Qamar Qureshi, chairman of the Wildlife Institute of India's (WII) Tiger Cell and a conservation biologist, highlighted that tigers typically favor lower-altitude forested valleys. He expressed concern over the recent trend of tigers venturing into mountainous terrain, interpreting it as a sign of increased pressure on their natural habitats and attributing the pressure to a combination of factors, including the burgeoning human population and the expanding tiger population.
Qureshi also suggested that advancements in technology, such as sophisticated camera traps and the widespread use of camera phones with social media platforms, have contributed to the increased reporting of tiger sightings at higher elevations.
Shrikant Chandola, a former top forest official in Uttarakhand and an expert on tigers, acknowledged that tigers possess the adaptability to cope with cold temperatures. However, he emphasized that human-wildlife conflict is on the rise due to human construction activities resulting in intensified competition for food resources. Chandola noted a decline in the tiger's prey base, which, coupled with increased disturbances, has led to heightened aggression among tigers. He observed that younger tigers are vying for dominance, often displacing older and weaker individuals from their territories.
Small islands in a vast sea
India's tiger population stood at approximately 40,000 during the time of its independence from Britain in 1947. However, this number plummeted to about 3,700 in 2002 and hit an all-time low of 1,411 just four years later. Despite these alarming declines, tiger numbers have steadily rebounded to exceed 3,000 in recent years.

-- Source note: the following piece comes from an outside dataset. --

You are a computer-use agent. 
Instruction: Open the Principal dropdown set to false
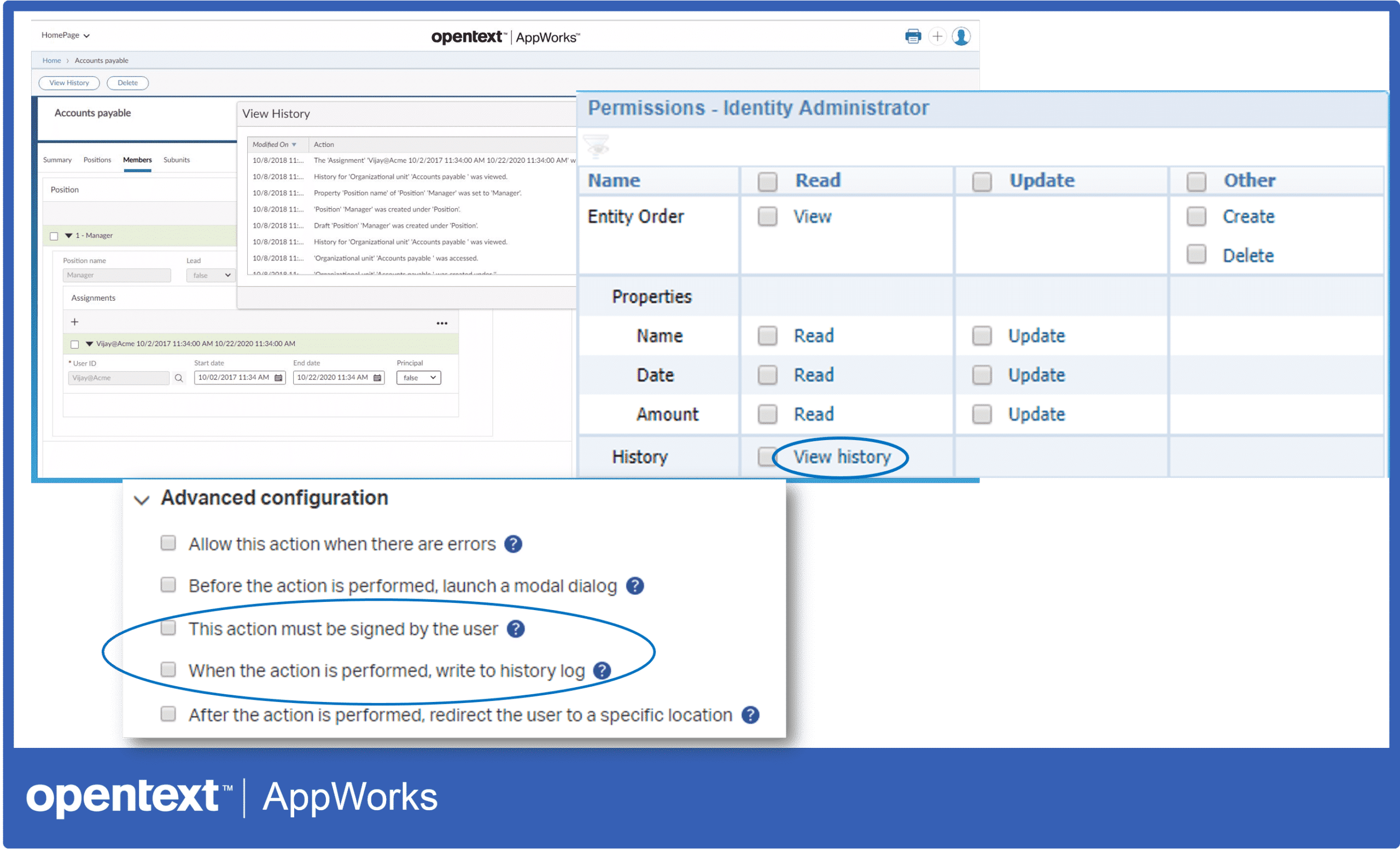[x=418, y=377]
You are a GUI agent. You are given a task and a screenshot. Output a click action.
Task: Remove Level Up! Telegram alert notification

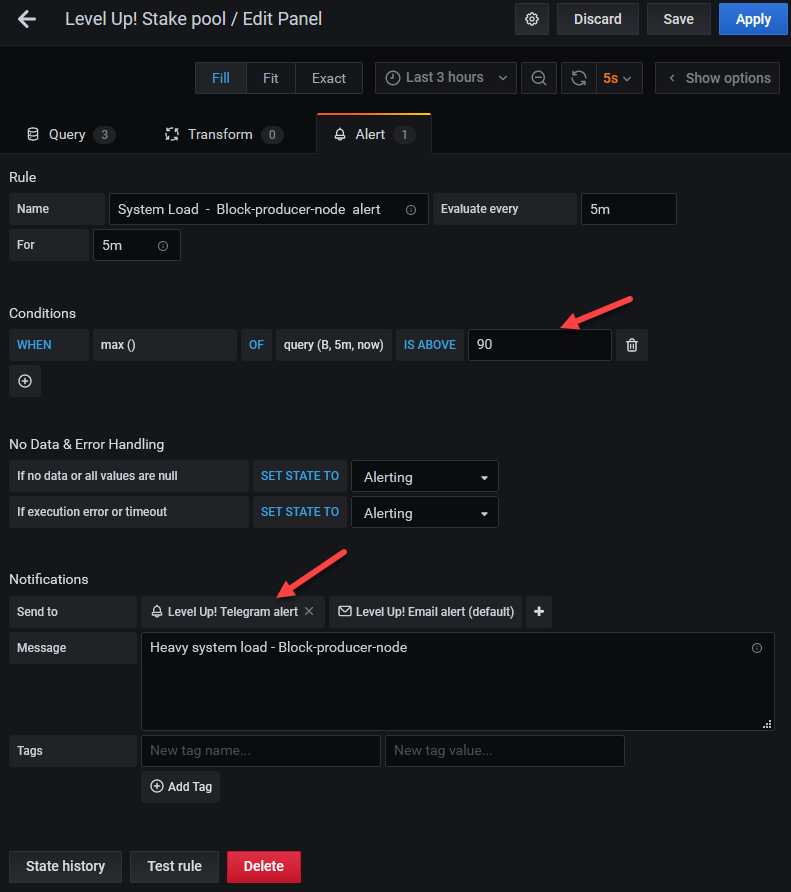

Over the past half-century, India has made significant strides in tiger conservation by more than tripling the number of protected areas. Presently, the country boasts 53 reserves spanning 75,796 square kilometers, an expanse larger than neighboring Sri Lanka.
Despite these conservation efforts, pressures on tiger habitats are intensifying.
"Most tiger reserves and protected areas in India are existing as small islands in a vast sea of ecologically unsustainable land use," India's 2022 Status of Tigers report reads.
"Although some habitat corridors exist that allow tiger movement between them, most of these habitats are not protected areas," it notes, warning those areas "continue to deteriorate further due to unsustainable human use and developmental projects."
Dheeraj Pandey, the field director of the Corbett Tiger Reserve in Uttarakhand state, highlighted ongoing awareness campaigns aimed at minimizing the impact of tigers on the local communities residing around the parks.
This year alone, at least three fatalities and 10 injuries caused by tiger encounters have been reported near the Corbett reserve, fueling growing frustration and anger among locals.
Pandey emphasized the inherent nature of tigers, stating, "We cannot simply instruct the tiger on where it can or cannot go. Instead, measures must be implemented to prevent such encounters."